Tuning long-term mitochondrial imaging and photodynamic therapy capabilities through rational design of aggregation-induced emission luminogens

Many aggregation-induced emission luminogens (AIEgens) not only act as photosensitizers to generate cytotoxic reactive oxygen species under the irradiation of appropriate light, but also emit bright fluorescence for positioning and tracking, realizing image-guided photodynamic therapy. However, few AIEgens can achieve long-term near-infrared bioimaging, and the design of AIEgens rarely involves multi-faceted functional optimization and the combined use of different AIE groups.

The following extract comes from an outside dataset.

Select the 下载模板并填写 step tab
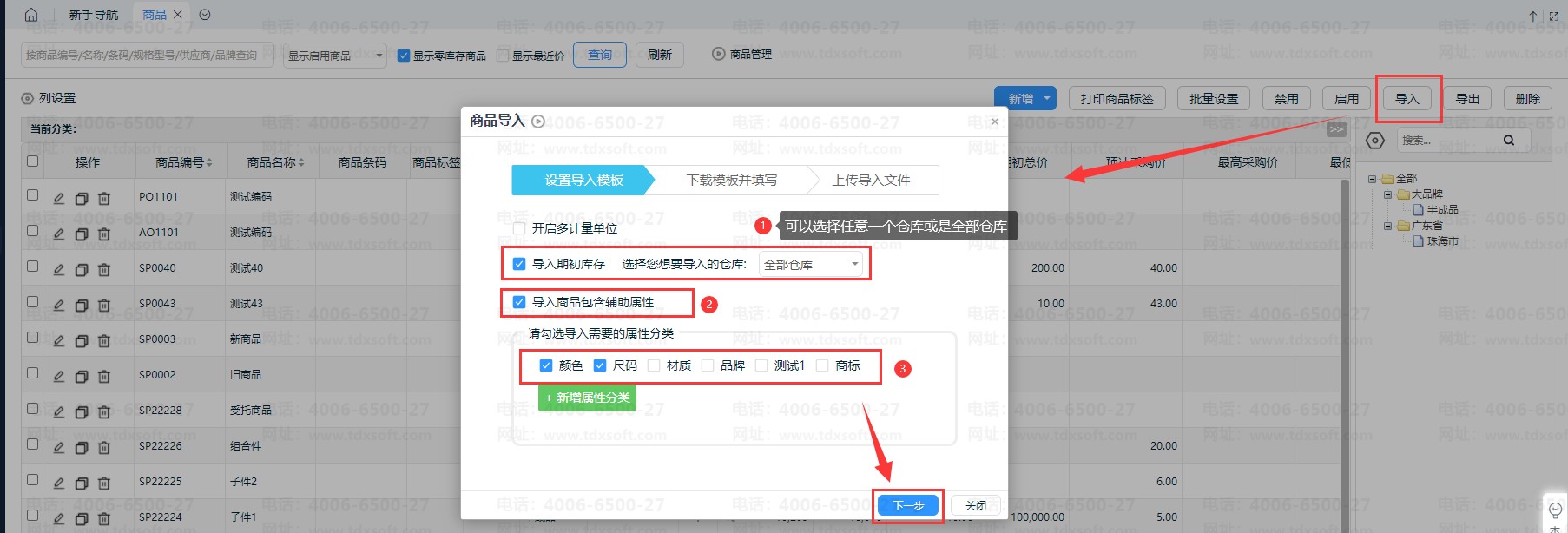 pos(731,181)
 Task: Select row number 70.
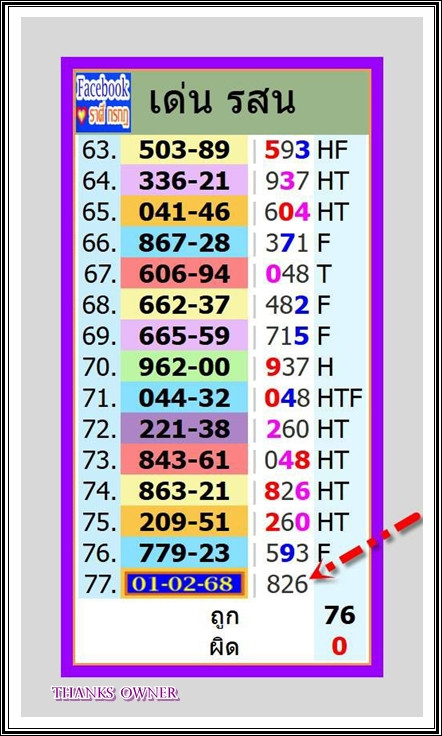point(99,367)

In this study, a series of low-toxic salicylaldehyde-based Schiff base AIEgens (NPy-AIE, NNPy-AIE, TPy-AIE and TTPy-AIE) are rational designed from multiple aspects to study structure-function relationships, which all exhibit excellent long-term bioimaging capability. Starting from NPy-AIE, its water solubility is enhanced by increasing the number of cations and constructing hydrophilic groups to obtain NNPy-AIE. Dimethylaniline groups of NPy-AIE are replaced with triphenylamine groups to acquire TPy-AIE with enhanced AIE activity. Thiophene groups are introduced in TPy-AIE to obtain TTPy-AIE with larger conjugation structure and electron donor-acceptor strength. The first two red-emitting AIEgens have better long-term mitochondrial targeting capability. NNPy-AIE has better water solubility and mitochondrial membrane potential detection capabilities. In particular, the latter two near-infrared emitting AIEgens can not only achieve long-term in vivo and in vitro near-infrared imaging, but also generate singlet oxygen under white light irradiation, which increases the level of intracellular reactive oxygen species and the proportion of apoptotic cells, showing potential as photosensitizers for image-guided photodynamic therapy. In vivo photodynamic therapy experiment of TTPy-AIE in 4T1 tumor-bearing mice has confirmed its excellent biocompatibility and photodynamic therapy ability.